A Tunisian-Italian family involved in
an electoral stunt by Matteo Salvini in Bologna three years ago
when the rightwing League party leader, deputy premier and
transport minister buzzed their intercom and asked if a drug
pusher lived there were convicted of drug offences including
distributing Monday.
The Tunisian father got two and a half years in jail, the
Swiss-Italian mother one year, and the son six months on a range
of drugs offences.
Another relative got three months, while another son was a minor
at the time of the offences and therefore not liable.

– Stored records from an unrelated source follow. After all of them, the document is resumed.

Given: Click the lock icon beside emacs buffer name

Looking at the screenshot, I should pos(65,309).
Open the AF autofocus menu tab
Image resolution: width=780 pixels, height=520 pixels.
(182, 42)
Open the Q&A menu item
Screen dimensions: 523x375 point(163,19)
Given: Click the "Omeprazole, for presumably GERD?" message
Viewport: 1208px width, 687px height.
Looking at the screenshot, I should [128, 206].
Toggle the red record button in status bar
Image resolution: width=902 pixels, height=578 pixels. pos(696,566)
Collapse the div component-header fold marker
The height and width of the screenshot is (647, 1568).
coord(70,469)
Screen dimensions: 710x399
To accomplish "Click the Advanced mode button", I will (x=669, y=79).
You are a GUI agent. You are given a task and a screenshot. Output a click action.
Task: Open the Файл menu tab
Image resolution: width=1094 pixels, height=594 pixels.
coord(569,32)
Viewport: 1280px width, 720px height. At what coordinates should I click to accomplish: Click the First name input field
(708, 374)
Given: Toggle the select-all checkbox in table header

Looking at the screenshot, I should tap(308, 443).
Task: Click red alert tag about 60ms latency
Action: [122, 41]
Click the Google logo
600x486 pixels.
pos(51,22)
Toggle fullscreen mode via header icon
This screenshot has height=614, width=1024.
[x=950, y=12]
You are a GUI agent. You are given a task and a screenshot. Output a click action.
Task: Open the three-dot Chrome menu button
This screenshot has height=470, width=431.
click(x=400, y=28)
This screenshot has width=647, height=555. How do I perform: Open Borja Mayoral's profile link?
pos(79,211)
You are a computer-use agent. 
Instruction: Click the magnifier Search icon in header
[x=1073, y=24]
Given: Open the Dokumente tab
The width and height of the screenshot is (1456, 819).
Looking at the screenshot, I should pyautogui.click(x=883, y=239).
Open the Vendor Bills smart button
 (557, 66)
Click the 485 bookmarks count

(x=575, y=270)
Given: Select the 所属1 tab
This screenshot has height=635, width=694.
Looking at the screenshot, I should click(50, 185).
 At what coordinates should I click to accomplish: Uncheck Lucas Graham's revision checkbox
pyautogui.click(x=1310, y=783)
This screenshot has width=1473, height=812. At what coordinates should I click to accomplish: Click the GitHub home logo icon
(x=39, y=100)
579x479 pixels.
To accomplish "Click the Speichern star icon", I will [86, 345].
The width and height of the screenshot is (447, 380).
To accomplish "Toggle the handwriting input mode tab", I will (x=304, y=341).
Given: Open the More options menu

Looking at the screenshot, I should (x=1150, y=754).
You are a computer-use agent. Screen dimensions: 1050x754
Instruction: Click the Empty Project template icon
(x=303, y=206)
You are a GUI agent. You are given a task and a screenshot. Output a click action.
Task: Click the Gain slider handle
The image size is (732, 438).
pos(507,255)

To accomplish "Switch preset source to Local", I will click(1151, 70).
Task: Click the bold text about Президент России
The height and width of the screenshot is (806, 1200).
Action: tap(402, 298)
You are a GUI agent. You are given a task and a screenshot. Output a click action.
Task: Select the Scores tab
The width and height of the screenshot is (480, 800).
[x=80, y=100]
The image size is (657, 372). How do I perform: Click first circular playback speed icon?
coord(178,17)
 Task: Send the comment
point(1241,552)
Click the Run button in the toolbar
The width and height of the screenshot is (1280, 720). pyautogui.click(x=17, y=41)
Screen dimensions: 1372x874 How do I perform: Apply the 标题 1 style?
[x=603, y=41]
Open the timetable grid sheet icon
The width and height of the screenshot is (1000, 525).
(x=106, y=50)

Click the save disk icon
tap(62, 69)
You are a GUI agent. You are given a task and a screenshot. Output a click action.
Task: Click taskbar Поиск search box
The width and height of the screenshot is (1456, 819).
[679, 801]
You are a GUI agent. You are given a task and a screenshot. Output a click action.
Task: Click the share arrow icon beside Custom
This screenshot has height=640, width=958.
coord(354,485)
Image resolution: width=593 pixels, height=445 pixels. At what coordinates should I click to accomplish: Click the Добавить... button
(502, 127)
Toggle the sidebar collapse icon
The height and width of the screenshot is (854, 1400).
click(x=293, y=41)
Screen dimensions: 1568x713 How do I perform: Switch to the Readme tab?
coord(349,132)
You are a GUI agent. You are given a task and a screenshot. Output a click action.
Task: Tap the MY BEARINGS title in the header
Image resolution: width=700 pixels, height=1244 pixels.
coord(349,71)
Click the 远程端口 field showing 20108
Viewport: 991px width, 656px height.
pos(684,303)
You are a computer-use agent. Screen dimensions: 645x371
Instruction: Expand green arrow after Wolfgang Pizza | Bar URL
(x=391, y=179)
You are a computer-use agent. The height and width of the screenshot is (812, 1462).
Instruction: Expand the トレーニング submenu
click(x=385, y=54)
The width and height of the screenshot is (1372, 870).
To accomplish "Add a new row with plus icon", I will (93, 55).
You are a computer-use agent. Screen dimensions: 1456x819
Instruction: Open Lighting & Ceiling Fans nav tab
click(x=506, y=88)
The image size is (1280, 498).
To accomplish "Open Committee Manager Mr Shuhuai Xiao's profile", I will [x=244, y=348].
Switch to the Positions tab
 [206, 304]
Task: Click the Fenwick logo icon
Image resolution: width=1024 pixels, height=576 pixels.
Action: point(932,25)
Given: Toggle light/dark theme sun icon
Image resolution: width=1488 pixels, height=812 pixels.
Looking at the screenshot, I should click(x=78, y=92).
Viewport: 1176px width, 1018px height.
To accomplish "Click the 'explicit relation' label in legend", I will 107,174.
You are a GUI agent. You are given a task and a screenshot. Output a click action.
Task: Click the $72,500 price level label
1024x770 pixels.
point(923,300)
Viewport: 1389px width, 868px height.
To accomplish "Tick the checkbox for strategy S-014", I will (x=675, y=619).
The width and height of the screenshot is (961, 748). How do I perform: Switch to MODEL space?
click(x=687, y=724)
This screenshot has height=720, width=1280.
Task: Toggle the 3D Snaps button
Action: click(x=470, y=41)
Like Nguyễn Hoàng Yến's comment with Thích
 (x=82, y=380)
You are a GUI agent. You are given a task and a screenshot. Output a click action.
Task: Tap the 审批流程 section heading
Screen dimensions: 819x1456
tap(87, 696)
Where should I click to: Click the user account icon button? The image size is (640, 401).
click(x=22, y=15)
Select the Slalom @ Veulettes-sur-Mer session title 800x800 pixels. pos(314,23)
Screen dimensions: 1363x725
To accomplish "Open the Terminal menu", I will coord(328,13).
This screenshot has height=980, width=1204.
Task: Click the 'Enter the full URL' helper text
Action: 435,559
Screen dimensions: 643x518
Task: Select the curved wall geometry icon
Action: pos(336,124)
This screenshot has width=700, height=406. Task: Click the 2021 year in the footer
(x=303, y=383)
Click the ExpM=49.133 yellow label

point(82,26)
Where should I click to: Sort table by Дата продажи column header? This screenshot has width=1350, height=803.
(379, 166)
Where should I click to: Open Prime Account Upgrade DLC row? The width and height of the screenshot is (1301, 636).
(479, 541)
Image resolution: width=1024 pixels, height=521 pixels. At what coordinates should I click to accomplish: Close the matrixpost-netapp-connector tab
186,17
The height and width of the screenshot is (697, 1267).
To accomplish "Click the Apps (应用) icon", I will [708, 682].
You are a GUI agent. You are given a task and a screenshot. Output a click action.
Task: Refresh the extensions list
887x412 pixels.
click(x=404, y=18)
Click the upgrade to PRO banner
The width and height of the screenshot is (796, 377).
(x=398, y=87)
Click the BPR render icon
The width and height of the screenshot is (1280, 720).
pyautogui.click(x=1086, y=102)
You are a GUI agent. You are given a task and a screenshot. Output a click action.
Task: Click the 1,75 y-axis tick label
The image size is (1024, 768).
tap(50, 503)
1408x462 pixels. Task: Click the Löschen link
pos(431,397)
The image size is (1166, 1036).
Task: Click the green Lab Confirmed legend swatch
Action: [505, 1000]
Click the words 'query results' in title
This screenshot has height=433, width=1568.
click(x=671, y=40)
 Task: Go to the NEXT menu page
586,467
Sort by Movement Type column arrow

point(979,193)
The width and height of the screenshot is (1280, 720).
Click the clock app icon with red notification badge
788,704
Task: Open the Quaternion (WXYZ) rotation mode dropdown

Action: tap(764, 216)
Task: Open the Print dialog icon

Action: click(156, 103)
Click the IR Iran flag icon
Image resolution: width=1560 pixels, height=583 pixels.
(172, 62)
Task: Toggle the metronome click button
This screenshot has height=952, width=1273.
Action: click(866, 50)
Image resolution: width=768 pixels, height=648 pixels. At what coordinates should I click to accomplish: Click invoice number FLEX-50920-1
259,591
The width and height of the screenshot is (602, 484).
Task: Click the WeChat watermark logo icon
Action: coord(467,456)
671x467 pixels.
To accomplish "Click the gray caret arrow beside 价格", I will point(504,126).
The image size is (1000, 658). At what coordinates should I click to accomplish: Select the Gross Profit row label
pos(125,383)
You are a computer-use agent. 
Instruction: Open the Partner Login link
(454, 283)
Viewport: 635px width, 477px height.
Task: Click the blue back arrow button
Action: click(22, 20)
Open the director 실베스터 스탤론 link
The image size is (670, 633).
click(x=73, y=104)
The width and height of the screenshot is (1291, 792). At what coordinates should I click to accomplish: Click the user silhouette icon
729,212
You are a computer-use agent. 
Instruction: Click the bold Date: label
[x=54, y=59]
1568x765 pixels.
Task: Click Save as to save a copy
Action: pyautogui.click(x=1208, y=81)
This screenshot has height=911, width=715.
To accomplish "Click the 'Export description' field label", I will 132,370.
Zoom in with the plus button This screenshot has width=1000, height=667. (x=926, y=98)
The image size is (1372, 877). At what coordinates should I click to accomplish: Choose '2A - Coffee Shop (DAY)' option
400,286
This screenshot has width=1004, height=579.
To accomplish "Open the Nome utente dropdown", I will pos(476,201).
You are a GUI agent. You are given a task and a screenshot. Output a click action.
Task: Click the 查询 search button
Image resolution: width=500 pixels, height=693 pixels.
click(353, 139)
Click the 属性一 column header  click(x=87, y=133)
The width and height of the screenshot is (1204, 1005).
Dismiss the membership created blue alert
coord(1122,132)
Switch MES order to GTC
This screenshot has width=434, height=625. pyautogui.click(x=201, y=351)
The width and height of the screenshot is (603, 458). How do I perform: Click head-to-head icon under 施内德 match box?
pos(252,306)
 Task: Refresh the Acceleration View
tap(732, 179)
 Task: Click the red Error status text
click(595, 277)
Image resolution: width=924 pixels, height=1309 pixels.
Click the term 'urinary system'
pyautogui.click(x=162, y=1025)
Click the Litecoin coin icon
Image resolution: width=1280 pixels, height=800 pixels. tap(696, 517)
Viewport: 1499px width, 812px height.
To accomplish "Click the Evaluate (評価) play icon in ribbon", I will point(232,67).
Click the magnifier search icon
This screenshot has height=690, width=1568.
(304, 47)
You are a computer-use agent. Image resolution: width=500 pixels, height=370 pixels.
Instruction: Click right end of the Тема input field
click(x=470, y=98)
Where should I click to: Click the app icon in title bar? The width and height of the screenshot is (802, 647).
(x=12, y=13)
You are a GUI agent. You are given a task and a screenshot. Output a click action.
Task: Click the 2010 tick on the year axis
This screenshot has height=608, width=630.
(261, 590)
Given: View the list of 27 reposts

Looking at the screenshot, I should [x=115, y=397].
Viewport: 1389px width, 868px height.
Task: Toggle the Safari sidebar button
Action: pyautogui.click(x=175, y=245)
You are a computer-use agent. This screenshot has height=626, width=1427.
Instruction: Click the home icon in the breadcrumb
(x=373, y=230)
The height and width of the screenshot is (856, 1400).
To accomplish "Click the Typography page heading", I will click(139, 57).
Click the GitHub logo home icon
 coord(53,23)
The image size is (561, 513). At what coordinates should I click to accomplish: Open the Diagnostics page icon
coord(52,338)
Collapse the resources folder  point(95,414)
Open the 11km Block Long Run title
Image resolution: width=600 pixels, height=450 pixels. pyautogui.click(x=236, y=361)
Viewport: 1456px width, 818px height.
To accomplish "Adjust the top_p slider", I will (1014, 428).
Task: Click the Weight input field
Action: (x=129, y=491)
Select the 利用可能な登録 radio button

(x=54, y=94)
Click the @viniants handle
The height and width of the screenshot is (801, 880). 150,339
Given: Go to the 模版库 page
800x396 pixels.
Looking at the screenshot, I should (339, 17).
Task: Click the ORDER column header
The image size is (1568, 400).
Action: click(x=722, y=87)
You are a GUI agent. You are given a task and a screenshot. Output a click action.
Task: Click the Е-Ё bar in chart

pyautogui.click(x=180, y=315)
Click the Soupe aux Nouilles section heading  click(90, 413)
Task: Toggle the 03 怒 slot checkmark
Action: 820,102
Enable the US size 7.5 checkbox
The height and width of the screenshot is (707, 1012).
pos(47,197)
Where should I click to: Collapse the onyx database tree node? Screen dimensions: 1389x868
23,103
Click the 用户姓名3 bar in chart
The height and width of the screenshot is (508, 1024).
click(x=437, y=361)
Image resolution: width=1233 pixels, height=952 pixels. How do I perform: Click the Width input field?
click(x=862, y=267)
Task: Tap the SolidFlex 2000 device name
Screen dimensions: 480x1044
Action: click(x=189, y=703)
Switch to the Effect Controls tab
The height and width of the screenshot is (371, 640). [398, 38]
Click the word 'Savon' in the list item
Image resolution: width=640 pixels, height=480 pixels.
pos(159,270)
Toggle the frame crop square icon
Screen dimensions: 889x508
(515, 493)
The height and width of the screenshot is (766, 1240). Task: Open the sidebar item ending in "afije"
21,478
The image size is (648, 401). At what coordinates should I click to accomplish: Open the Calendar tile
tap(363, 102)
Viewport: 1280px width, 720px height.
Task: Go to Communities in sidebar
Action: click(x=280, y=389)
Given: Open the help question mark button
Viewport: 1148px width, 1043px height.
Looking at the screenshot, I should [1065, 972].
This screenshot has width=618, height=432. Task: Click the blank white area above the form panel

The League recently said Salvini, who got heavy flak fo the
stunt during the 2020 Emilia Romagna regional elections, had
been vindicated after the family in Bologna's working class
Pilastro district was implicated in a drugs sweep in the Emilian
capital.
"Time is a gentleman," said Andrea Ostellari, Senate justice
committee chair and the League's commissioner for
Emilia-Romagna.
"Some people should apologise to the League and the people of
the Pilastro quarter," he said.
Salvini was cleared in the case by a court that upheld a
defence contention that the League leader's action was justified
politically in the run-up to regional elections, which the
League went on to lose.
In January 2021 Salvini himself said he had been vindicated
after the parents of the boy whose intercom he buzzed in what
was decried as a dubious electoral stunt were arrested on
suspicion of pushing drugs in the Emilian capital.
Surrounded by a film crew and a crowd of supporters for his
campaign in the Emilia Romagna elections, the nationalist leader
buzzed the intercom of the 17-year-old Tunisian boy in the
Pilastro working-class district in January 2020 and asked if a
pusher was living there.
A police officer reportedly put Salvini in touch with a woman in
the Pilastro district whose son had died of drugs and who led
the former hardline anti-migrant interior minister to the boy's
home.
The boy sued the then opposition leader, who went on to narrowly
lose the regional elections.
Salvini's opponents decried the stunt while the Tunisian
ambassador called it an unacceptable breach of privacy.
Facebook took down a video Salvini had posted of the "raid",
which had enthused his supporters.
On January 27 2021 the boy's parents, a 59-year-old
Tunisian man and a 58-year-old Swiss national, both naturalised
Italians, were arrested on suspicion of distributing and
possessing drugs with the intent to distribute, as well as
possessing counterfeit money and weapons.
Salvini said he had been vindicated, tweeting: "Anti-drugs raid
in Bologna. Time is a gentleman. Drugs are bad for you".